February 8, 2008 | Unregistered CommenterKayInMaine

"Nevermind that not a single solid case has been produced in the past four years."

Huh ? Hpw would we know under the current rules that the Bush admin has created. Remember WaterGate ? This is the same gang (or at least their direct descendants).

OK - would you want Hilary to be able to use this power too ? I sure wouldn't either. Come on - this isn't a Partisan issue it's a Democracy issue.

February 8, 2008 | Unregistered CommenterDM

Thanks DM - you answered for me. The point of their secrecy, obstruction and flouting of the law is to prevent a solid case from being produced. And their arguments for the PAA reauthorization are authoritarian in nature - there's no "case" to me made.

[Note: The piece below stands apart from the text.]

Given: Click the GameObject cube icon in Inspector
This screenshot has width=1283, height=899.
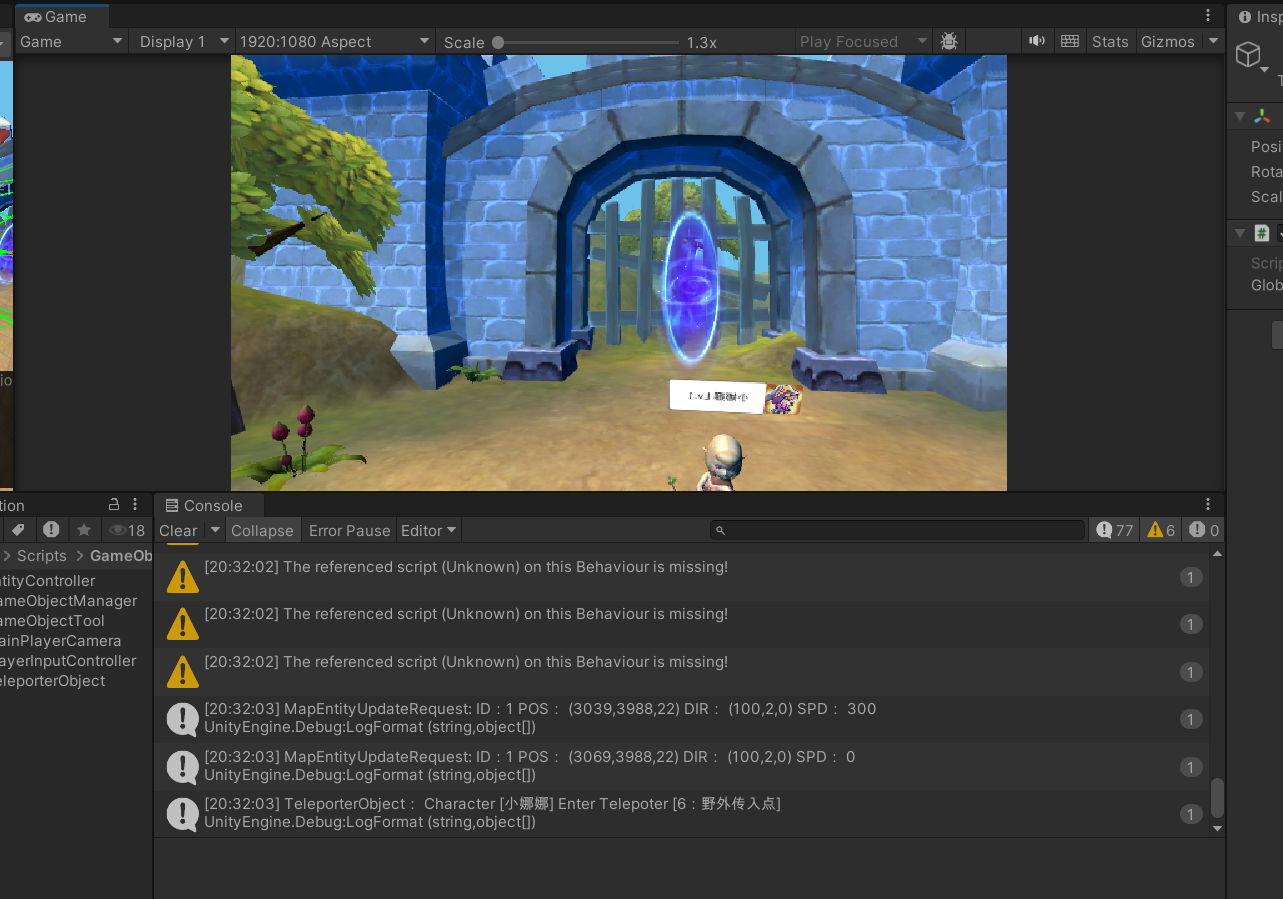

As for Hillary, the magnitude of the wrongdoing here is far, far greater. Don't try to create a false equivalence. And while as a candidate she should be scrutinized don't have any illusions - the Clinton White House was heavily scrutinized. Please see here, especially "III. NUMBER OF CLINTON ADVISORS CALLED TO TESTIFY BEFORE CONGRESS OR DEPOSED BY CONGRESSIONAL STAFF". As in, "testimony from 134 Clinton Administration White House and agency officials in public hearings". They were constantly under the microscope. Some folks might want to keep fighting those battles, but some folks want to keep fighting the Civil War too.

February 8, 2008 | Registered CommenterDan

There is one omission in your piece which actually strengthens your position: The Bushies went to the telecoms BEFORE 9/11.

February 8, 2008 | Unregistered Commenterterry in az

The only one left for us is Ron Paul.

February 8, 2008 | Unregistered Commenterstewie

But after 9/11, our country and our intelligence officials went to telecommunication firms and other third parties and asked them to participate in a program to help secure and bring safety to the American people, and they did.

One way to call them on their bull is to agree to telecom immunity...retrocative to 9/11/01. This will deflate the "fighting Islamunonazis who had just attacked us" excuse and highlight to the world that this was going on before 9/11. Then let them justify to the world why they were spying on the American people in the months before that.

not a single solid case has been produced in the past four years

Do you suppose this has anything to do with the all-purpose authoritarian 'national security' and 'executive privilege' excuses, a supine Congress and a Rethug-mobbed-up Justice Department? Keep believing in magic, and keep watching Fox Noise.